-This text is extracted from an email I sent on the CCH internal mailing list.-
I attended the eScience for Musicology workshop at the e-Science
institute in Edinburgh on the 1st and 2nd of July 2009. http://www.nesc.ac.uk/esi/events/996/
The workshop aimed at investigating the relevance of e-Science methodologies in musicology. The organizer Richard Lewis defined e-Science as "using technology to enhance existing research methods and enable new research methods".
The papers presented in the workshop covered a wide range of activities in the field of computational musicology. However all of them tried to stress the need to improve collaboration between traditional
musicologists and computational musicologists, individuating in particular two phases when the mutual exchange is necessary: the definition of research questions and objectives and the presentation of
the results in a useful and understandable manner for the musicologicalaudience.
For more information refer to Lewis' presentation:
http://www.nesc.ac.uk/action/esi/download.cfm?index=4177
Of the papers presented, I think the following might be of interest for some of us at CCH.
David Bretherton: musicSpace: Improving Access to Musicology's Data
Sources.
slides: http://www.nesc.ac.uk/action/esi/download.cfm?index=4171
This paper presented a multi-faceted browsing interface that is being developed at the University of Southampton. It seeks to join together in one searchable and interactive space many selected musicological
resources online (i.e. Naxos music library, British Library Sound Archive, the Oxford Grove Dictionary of Music, etc.). MusicSpace collected and enhanced the (sometimes meaningless) metadata of this websites through authority lists ('gazetteers') and through increasing granularity.
http://www.mspace.fm/projects/musicspace/
Frans Wiering: Musical Meaning and Music Information Retrieval.
slides: http://www.nesc.ac.uk/action/esi/download.cfm?index=4175
This talk reflects on what are the aspects that are relevant to retrieve from a multi-modal musical object.
When Wiering discussed query-by-example as a technique for retrieving music notation, he showed the Dutch Song Database project http://www.liederenbank.nl/index.php?lan=en which includes:
- the lyrics of the songs, which are searchable also by rhyme scheme, accents and rhyme gender;
- the digital version of some of the sources, with a non-flash image viewer
- the recording of a performance of some of the sources
- the score of some of the sources (searchable in future with query-by-example)
Yves Raimond: Publishing and interlinking music-related data on the web.
Raimond presented his rdf-based ontology for describing music-related data. http://musicontology.com/
Ichiro Fujinaga: Distributed Digital Music Archives and Libraries Research Project
This talk presented a series of projects ongoing at McGill university in Canada. DDMAL seeks to define methodologies to digitise music documents scattered around the world.
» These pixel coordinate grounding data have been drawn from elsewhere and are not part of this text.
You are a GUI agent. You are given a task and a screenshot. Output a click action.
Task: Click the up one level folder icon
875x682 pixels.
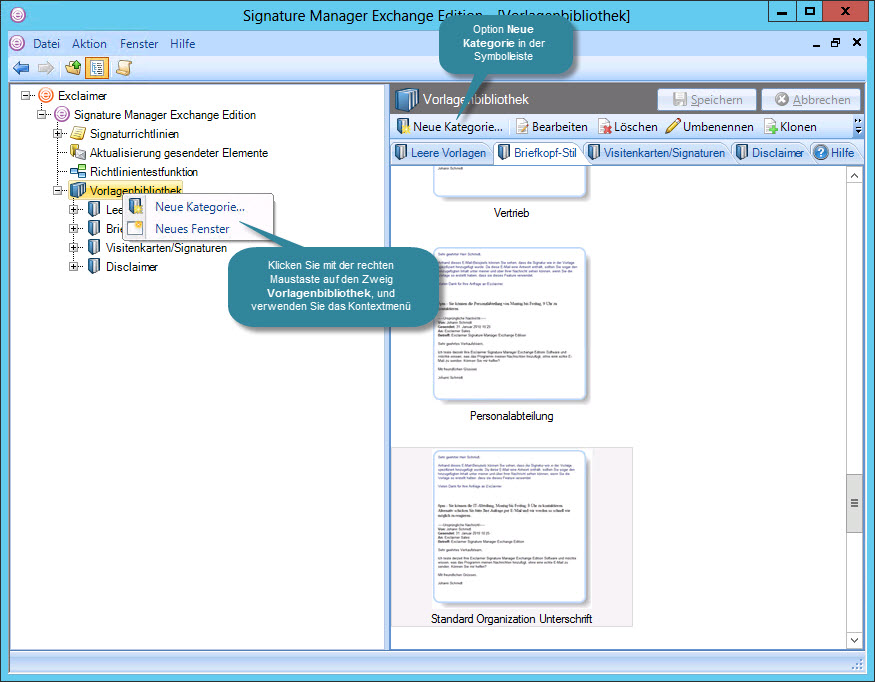tap(73, 68)
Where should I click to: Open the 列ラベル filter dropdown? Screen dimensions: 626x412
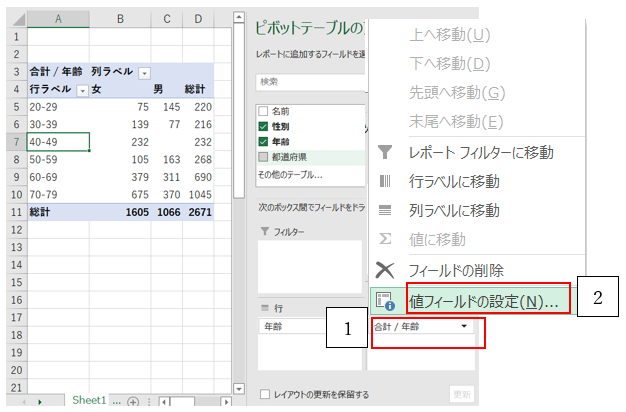pos(144,73)
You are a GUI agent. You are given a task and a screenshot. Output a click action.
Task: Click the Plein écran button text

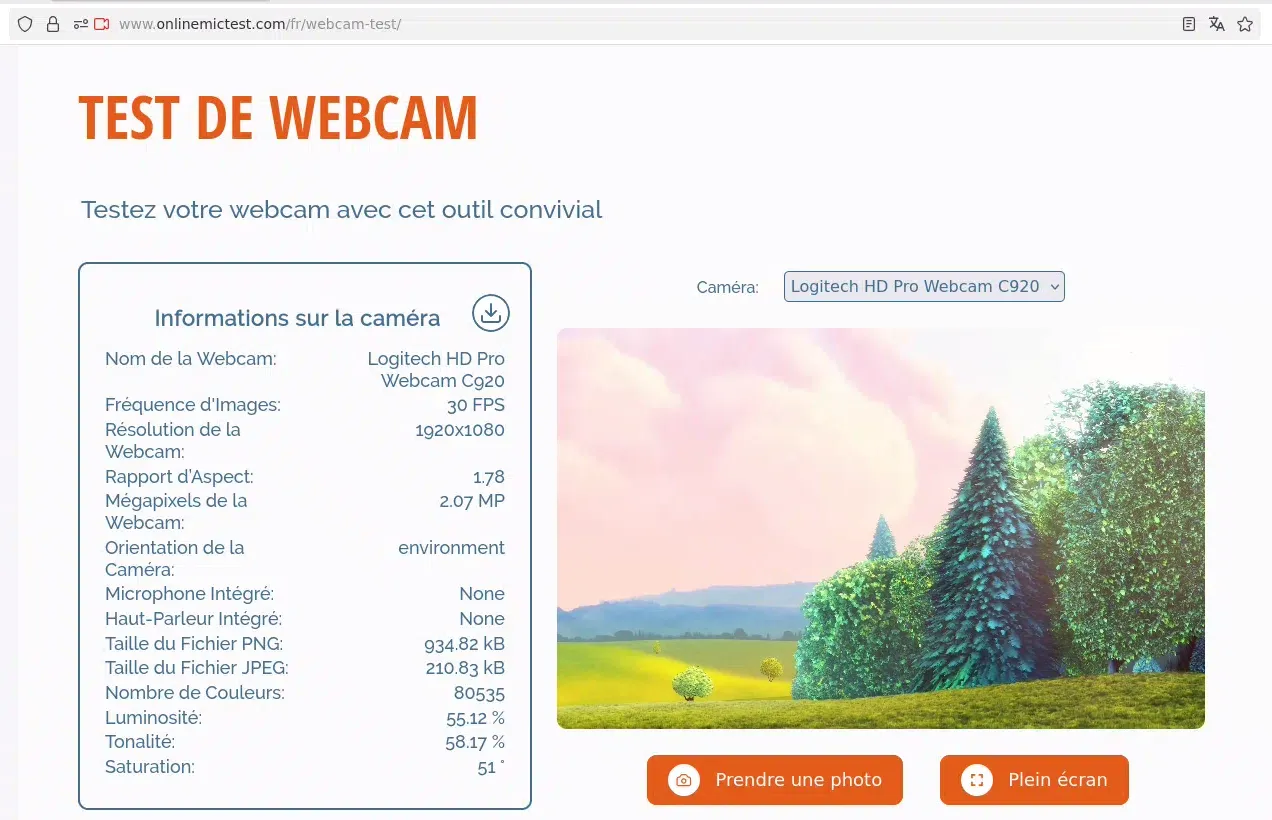tap(1058, 780)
http://www.music.mcgill.ca/~ich/research/DDMAL/
Gamera is a Optical Music Recognition software for mensural notation that will be part of the digitisation process. The preservation will be focused on the symbolic domain first, and later on the digitization of manuscript images.
http://coltrane.music.mcgill.ca/mapp/gamera.html
MAPP it the audio preservation side of the project. The project is now focussing on 78RMPs. The surfaces of the discs are being scanned and transformed into sound. Post-processing techniques will reveal the sound hidden by the noise caused by scratches and old grooves. The preservation is focussed on the physical object more than on "how this piece should sound".